When and What are Free National Parks Day
Throughout the year the National Parks service offers several free days. On these days any entrance fees for every National Park Service site, including monuments, are waived. For 2020, these free days are as follows:
- January 20 for the Birthday of Martin Luther King, Jr.
- April 18 for the First day of National Park Week
- August 25 for the National Park Service Birthday
- September 26 for National Public Lands Day
- November 11 for Veterans Day
In addition to these days, the National Park Service offers other programs that are free or very inexpensive.
Each year, starting September 1, every Fourth Grade student is eligible for a free Every Kid Outdoors pass to access national parks across the country. The pass is valid through August 31 of the following year for both the Fourth Grader and their family members. What a deal!
There is also a lifetime senior national parks pass available for $80 and an annual senior pass available for citizens ages 62 and older.
How many of Colorado’s National Parks and Monuments have you visited? Which have been your favorite. Tell us in the comments below! They are all beautiful and diverse but the Great Sand Dunes National Park and Colorado National Monument are the two that hold special memories for our family.
3 thoughts on “Colorado National Parks and Monuments”
Great ideas, love the recommendations. We’ve never been to Colorado before, but have been planning a trip this summer with the kids, before 2 graduate next year.
These are in out backyard so may be finding a way to still visit during these tough times. Fresh air and they’ll probably be empty. Hope the summer trip is fantastic!

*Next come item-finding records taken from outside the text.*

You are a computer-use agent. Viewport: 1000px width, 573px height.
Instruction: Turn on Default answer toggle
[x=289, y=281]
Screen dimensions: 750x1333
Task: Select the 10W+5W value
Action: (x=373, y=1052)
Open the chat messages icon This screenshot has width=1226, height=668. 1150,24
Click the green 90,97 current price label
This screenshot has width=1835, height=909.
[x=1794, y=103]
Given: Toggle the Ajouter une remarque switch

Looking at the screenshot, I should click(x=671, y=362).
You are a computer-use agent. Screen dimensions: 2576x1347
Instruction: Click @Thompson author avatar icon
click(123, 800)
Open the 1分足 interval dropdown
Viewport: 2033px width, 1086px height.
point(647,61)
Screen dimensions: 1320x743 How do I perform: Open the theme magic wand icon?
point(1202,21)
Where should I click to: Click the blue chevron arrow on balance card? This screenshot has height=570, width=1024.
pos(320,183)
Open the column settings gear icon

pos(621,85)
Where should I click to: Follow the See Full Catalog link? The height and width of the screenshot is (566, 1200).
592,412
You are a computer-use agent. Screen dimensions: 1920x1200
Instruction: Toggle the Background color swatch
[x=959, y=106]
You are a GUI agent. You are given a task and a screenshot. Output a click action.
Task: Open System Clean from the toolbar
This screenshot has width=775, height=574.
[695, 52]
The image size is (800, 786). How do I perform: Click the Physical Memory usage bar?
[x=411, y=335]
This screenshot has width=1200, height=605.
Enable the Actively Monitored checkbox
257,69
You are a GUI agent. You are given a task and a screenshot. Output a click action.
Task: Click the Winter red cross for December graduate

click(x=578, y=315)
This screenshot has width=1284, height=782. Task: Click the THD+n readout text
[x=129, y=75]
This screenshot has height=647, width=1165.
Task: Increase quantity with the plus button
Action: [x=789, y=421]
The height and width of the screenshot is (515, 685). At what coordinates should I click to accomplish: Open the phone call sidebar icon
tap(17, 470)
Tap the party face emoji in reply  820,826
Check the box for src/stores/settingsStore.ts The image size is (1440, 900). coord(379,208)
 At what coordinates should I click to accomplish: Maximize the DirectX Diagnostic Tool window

We have been to Rocky Mountain National Park and the Colorado National Monument. The CNM is 30 some miles square, so smaller than most parks. The unusual and diverse red slick-rock formations make it a very special place. We have also gone to Yellowstone National Park in Wyoming to the north of Colorado. From buffalo herds to the great geyser Old Faithful, that is also a trip worth making. We are planning next to go to Wind Cave National Park in South Dakota, not too far from Mount Rushmore which we have visited. We experience the beauty of the land as gifts from the Creator.